I think everything matters; all the symbols that surround us matter. One person wrote on the petition, ‘Little girls need to know that they are persons who grow into women with much to offer to Canada.’ Many people say it’s important because invisibility is equated with unimportance in our culture. When the banknote issue came up, I couldn’t let that slide. There are many other things that I could move on to after this, but this was symbolic and important.
What about the representation of aboriginal women?

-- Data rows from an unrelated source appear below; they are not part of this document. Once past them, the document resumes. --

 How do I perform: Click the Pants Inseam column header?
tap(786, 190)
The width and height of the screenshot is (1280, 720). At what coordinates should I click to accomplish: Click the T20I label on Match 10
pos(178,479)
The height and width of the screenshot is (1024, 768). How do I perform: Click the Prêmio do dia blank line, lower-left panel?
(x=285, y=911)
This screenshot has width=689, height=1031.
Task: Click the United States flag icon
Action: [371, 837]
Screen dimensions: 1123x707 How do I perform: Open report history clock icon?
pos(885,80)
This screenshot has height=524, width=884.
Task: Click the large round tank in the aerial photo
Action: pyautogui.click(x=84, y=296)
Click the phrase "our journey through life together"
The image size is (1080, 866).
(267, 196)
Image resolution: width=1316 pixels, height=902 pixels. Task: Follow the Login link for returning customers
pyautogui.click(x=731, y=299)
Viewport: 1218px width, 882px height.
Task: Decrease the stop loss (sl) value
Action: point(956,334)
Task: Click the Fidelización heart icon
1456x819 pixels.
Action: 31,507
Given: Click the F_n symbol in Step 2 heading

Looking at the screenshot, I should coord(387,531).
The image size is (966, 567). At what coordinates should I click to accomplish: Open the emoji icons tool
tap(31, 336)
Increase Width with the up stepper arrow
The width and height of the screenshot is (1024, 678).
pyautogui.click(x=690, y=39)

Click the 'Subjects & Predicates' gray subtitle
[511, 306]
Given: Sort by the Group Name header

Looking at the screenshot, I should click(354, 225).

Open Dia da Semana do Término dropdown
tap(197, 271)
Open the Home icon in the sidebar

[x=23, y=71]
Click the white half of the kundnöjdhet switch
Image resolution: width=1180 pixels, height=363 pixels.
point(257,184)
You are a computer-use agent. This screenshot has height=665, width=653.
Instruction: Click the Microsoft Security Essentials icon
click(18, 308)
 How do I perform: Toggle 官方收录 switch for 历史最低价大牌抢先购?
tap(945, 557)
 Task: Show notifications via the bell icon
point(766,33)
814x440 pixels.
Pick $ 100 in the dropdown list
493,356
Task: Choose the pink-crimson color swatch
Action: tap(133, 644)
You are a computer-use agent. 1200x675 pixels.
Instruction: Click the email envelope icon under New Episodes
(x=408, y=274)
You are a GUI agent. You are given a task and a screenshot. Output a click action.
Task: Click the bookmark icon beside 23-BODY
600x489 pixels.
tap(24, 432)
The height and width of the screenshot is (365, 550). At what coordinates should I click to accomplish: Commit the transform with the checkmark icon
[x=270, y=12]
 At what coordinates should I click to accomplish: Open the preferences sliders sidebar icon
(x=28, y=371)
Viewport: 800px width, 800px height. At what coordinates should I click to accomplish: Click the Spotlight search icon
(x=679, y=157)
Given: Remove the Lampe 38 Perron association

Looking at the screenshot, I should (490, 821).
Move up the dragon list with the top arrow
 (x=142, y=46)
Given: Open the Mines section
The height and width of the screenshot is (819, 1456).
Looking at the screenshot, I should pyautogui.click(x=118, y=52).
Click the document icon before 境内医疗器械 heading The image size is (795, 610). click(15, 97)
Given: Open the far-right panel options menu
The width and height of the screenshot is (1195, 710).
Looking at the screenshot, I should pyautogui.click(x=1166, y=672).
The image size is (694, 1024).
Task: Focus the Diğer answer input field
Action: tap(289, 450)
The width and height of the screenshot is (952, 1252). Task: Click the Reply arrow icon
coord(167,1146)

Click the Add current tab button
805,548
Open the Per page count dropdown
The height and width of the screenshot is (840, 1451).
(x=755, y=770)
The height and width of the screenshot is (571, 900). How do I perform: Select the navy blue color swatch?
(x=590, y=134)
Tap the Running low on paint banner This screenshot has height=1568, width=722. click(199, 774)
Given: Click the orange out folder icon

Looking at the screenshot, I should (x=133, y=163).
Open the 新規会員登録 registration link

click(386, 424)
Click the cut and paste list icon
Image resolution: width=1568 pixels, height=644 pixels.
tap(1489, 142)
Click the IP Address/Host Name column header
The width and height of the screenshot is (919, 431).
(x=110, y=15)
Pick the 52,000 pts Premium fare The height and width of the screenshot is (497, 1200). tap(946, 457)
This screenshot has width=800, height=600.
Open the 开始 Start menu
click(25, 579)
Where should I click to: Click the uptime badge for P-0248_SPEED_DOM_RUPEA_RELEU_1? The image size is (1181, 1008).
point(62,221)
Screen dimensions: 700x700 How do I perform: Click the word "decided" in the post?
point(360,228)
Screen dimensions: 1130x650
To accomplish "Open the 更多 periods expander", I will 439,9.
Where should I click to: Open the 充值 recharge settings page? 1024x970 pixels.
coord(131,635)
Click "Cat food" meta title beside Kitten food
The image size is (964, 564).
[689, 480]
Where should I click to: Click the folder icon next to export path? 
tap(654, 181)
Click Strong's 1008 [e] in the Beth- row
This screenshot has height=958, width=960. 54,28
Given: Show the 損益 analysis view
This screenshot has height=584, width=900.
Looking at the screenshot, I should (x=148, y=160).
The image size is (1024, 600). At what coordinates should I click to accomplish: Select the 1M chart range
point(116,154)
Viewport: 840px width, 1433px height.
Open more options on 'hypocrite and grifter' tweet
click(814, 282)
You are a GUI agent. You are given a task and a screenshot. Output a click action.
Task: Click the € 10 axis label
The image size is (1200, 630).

Many people have suggested that it’s of particular importance to have an aboriginal woman featured on a banknote, and I agree. Let’s show a particular respect to aboriginal women. A few suggestions that I’ve seen to represent aboriginal women are Kenojuak Ashevak, a celebrated Inuit artist from Cape Dorset, Taqulittuq, an Inuit woman who was a guide and interpreter, Mary Two-Axe Earley, who crusaded for aboriginal women’s rights, Molly Brant, the powerful Mohawk woman who was the head of the Six Nations, and many others.
Have you received any backlash?
I have had some backlash — maybe 15 or 20 nasty comments. People have searched my public Facebook page and sent me some mean things. I don’t answer; I just block them. There has been a lot of national media coverage about this and when those articles go online, I used to read some of comments in response. But I had to stop, because it seems to bring out a very worrisome undercurrent of hostility towards women. Instead, I focus on the comments of the ten of thousands of people who have signed the petition.
When did you become interested representing female figures in Canada’s history?
When I was growing up, I really didn’t hear about any women in Canadian history. I went to university and got my BA in history and biology and again, I didn’t learn about them. Then I started working for Parks Canada and through my travels to sites across the country; I discovered stories of amazing women I had never heard of. So in 2004, I created heroines.ca: A guide to women in Canadian history. It was a personal attempt at an educational website. Shortly after, I wrote my first book, 100 Canadian Heroines: Famous and Forgotten Faces. In 2011, I wrote my second book, 100 More Canadian Heroines.
What’s the next step in this campaign?
It depends on how many signatures it takes to get the Bank of Canada to do the right thing. It seems to me that in the U.K., the involvement of MPs played a critical role. Last year, I wrote a letter to every Canadian MP, and some signed the petition. But I really need people in politics who are willing to be champions. Our MPs have to stand up and be counted and tell the Bank of Canada and the Minister of Finance that they have to fix this.